[Exercise brief] After locating the line with "Instruction: Go back" below, output it and each following line exactly, stopping after the line with "Given: Select the". No pictures.

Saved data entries
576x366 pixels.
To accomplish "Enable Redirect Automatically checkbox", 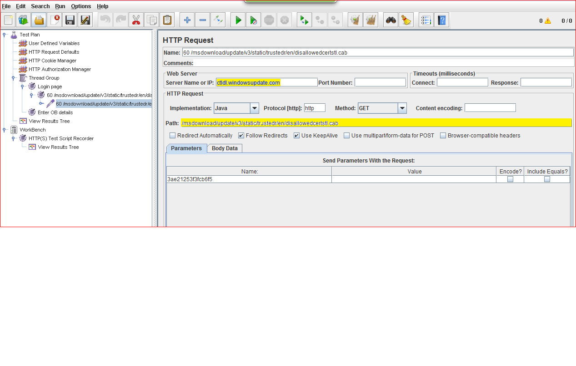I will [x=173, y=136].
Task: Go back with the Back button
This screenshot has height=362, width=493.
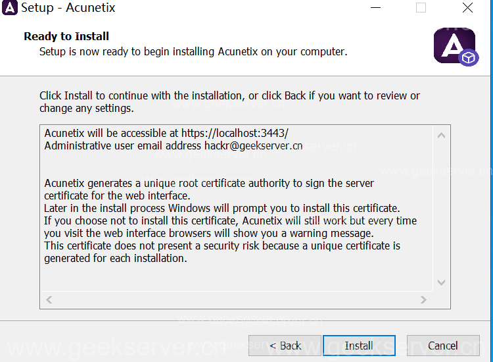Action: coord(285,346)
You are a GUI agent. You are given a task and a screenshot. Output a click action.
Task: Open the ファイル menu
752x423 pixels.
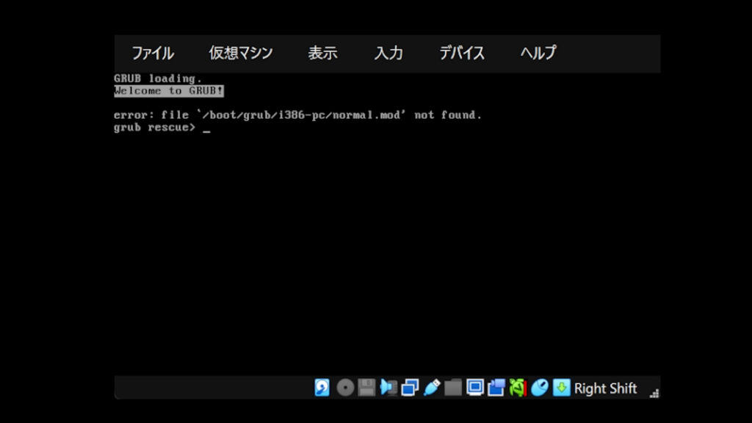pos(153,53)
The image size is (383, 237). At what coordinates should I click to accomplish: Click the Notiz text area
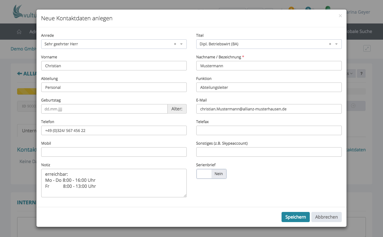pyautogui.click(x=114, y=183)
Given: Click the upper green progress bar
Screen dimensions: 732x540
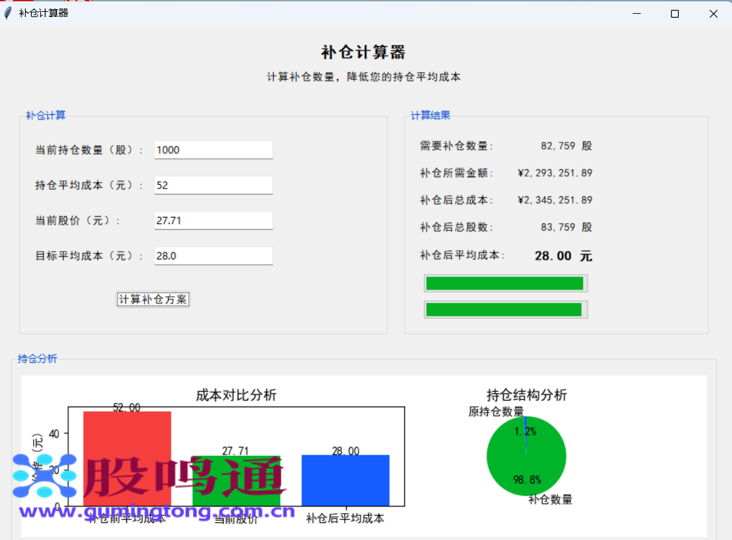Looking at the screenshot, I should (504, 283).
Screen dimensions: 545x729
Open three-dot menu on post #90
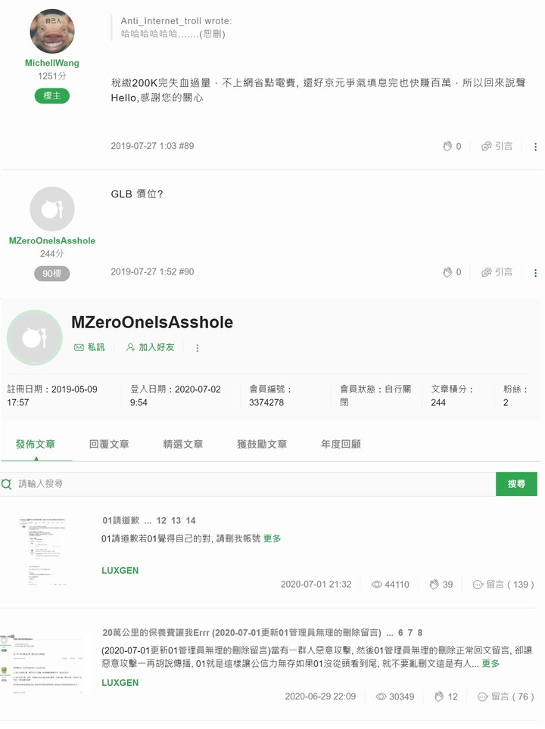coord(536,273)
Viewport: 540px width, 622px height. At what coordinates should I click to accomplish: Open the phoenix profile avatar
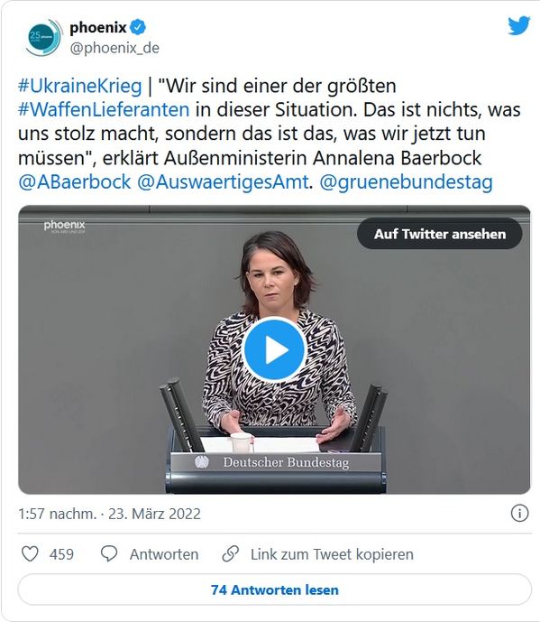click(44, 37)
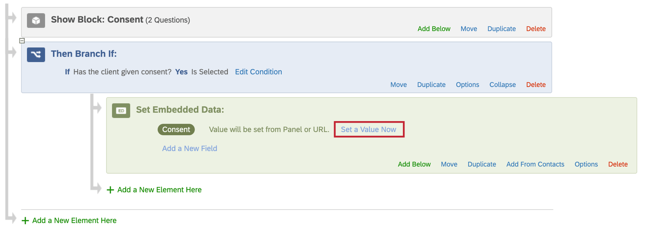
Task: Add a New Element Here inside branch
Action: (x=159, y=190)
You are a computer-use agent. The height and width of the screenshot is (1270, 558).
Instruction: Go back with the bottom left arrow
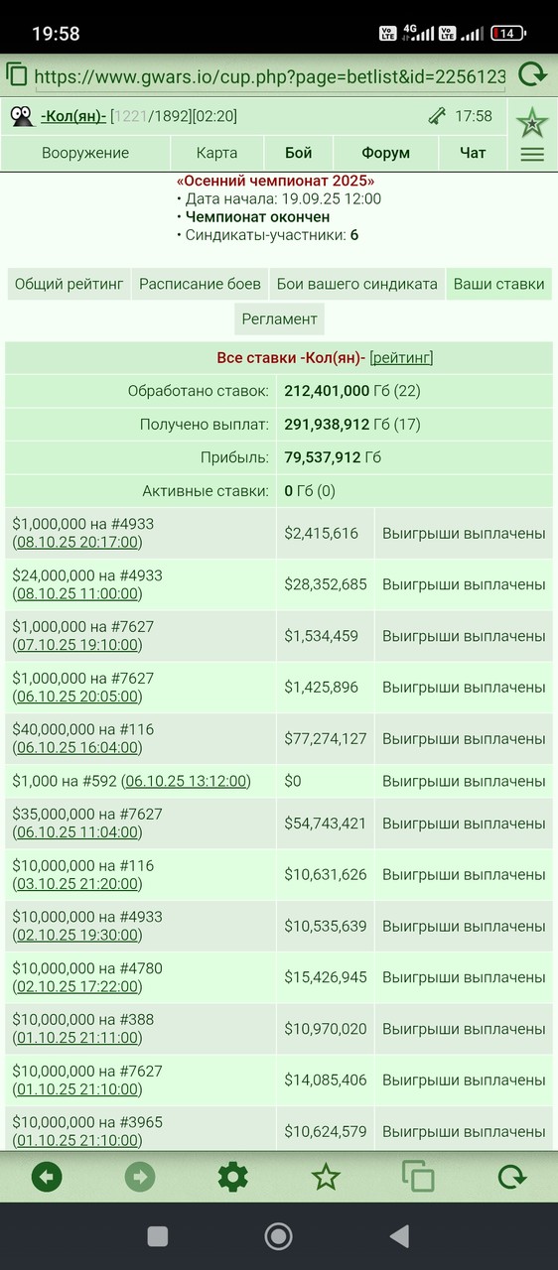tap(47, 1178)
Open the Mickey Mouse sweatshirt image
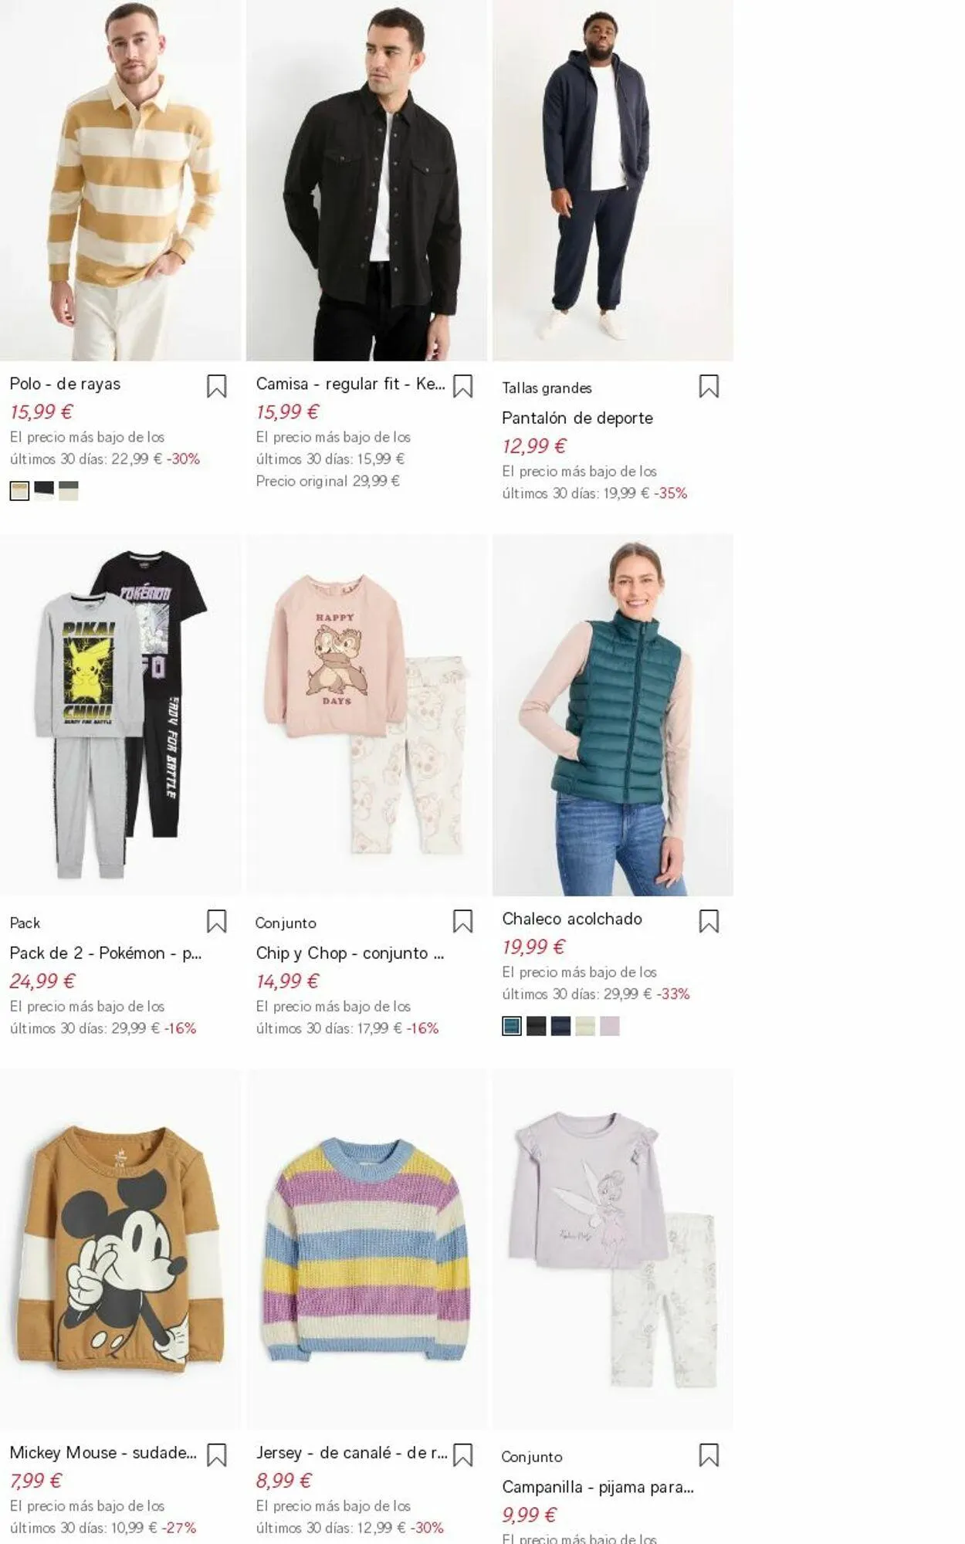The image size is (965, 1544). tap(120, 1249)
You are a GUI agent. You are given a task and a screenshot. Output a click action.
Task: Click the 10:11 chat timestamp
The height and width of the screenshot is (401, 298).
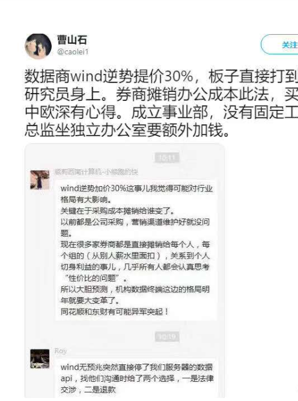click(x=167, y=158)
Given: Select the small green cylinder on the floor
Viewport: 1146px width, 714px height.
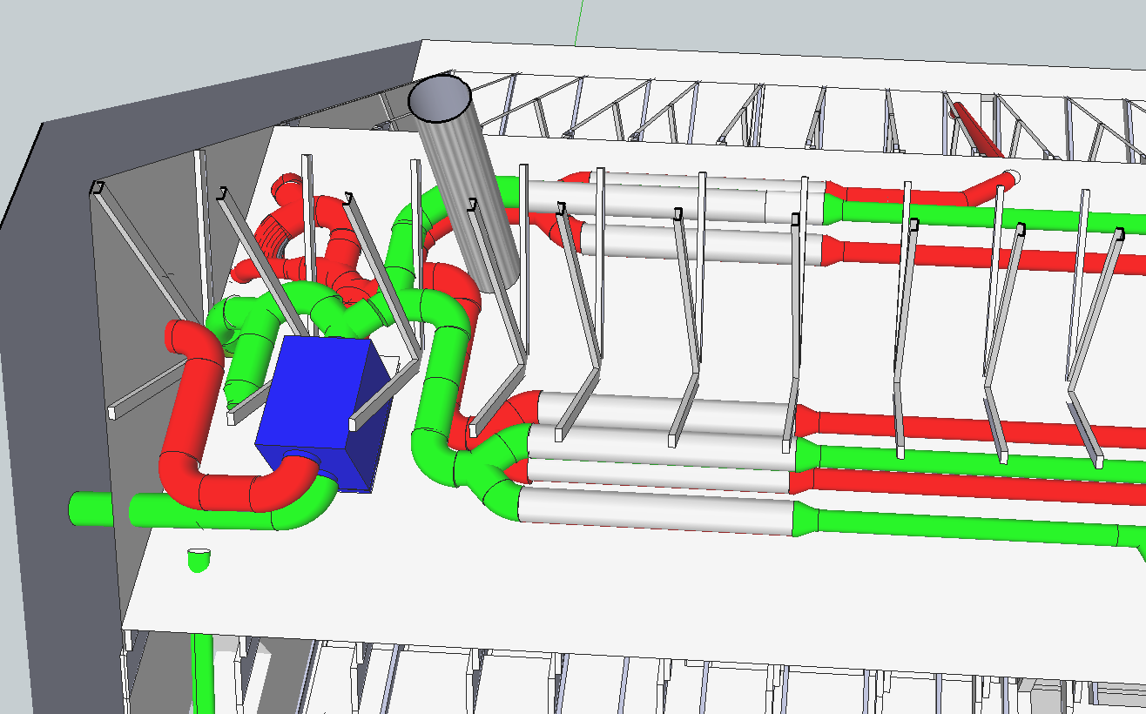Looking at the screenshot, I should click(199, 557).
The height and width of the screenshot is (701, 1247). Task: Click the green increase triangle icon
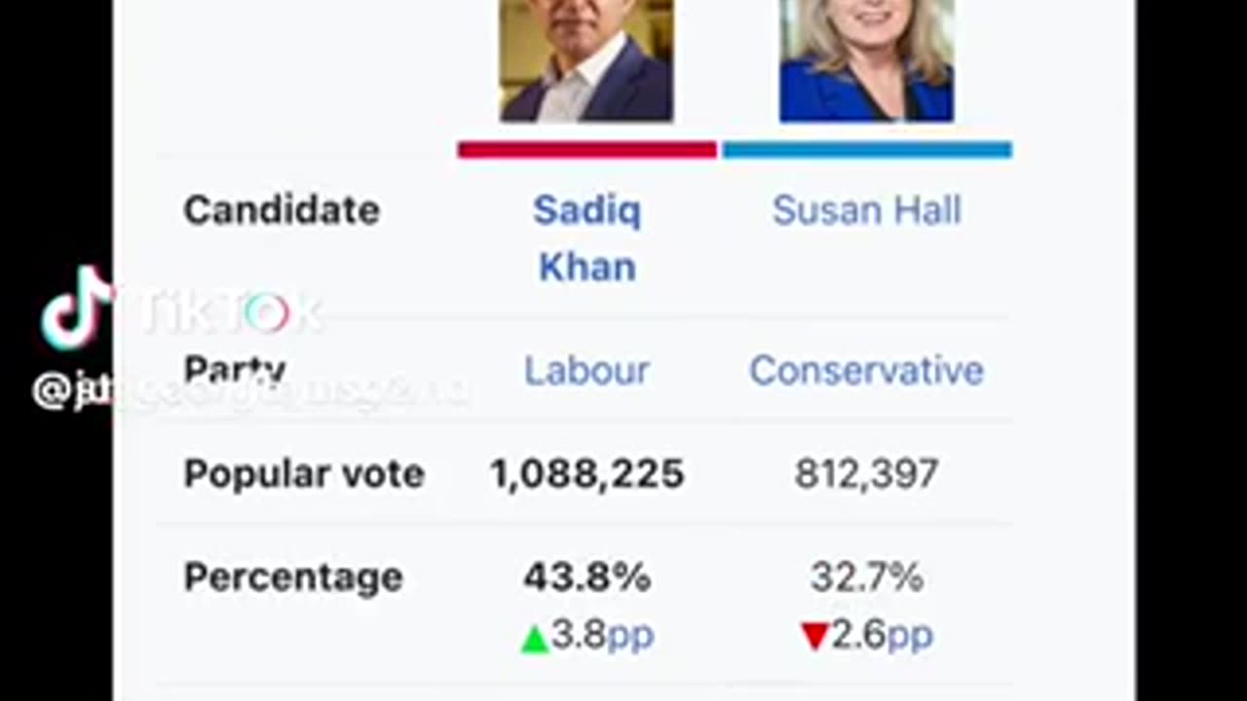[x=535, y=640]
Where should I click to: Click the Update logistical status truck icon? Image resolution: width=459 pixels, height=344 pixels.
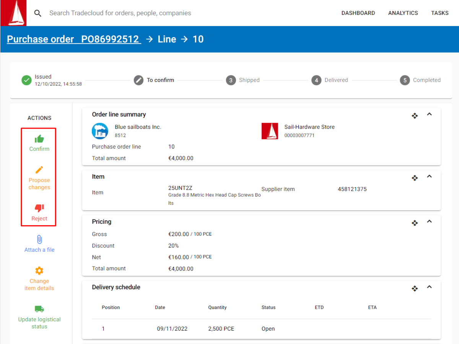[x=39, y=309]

[Result of this exercise]
Instruction: Go back with the bottom left arrow
tap(47, 1178)
Open the Mickey Mouse sweatshirt image
The image size is (965, 1544). tap(120, 1249)
You are a GUI agent. You are given a task and a screenshot. Output a click action.
Task: Click the 10:11 chat timestamp
The height and width of the screenshot is (401, 298).
click(x=167, y=158)
Given: Select the small green cylinder on the floor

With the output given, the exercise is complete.